Data items:
[Start of Attachment]

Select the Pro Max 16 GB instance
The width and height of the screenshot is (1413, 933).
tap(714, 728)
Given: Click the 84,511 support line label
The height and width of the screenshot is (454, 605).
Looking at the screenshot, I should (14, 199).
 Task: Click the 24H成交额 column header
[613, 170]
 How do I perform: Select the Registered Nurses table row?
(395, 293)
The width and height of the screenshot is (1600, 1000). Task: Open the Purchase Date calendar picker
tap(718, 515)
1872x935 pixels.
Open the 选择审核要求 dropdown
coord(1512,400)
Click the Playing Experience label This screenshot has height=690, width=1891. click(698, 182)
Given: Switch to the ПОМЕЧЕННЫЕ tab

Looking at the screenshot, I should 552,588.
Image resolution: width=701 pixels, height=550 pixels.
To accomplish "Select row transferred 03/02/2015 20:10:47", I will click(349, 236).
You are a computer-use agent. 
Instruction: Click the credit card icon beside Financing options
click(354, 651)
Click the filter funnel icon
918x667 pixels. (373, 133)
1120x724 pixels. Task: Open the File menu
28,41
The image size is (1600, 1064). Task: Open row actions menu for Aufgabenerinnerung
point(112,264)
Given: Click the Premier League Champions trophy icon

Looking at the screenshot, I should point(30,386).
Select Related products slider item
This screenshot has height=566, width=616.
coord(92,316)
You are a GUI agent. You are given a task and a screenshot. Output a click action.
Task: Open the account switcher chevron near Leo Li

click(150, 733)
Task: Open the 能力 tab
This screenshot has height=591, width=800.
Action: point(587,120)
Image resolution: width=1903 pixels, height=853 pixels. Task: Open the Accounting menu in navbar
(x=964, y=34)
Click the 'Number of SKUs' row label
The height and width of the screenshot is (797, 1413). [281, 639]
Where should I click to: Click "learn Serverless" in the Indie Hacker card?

[End of Attachment]

Read the entries and select each line where the word "agent" is found.

Solved exercise:
You are a computer-use agent. 
You are a GUI agent. You are given a task and a screenshot. Output a click action.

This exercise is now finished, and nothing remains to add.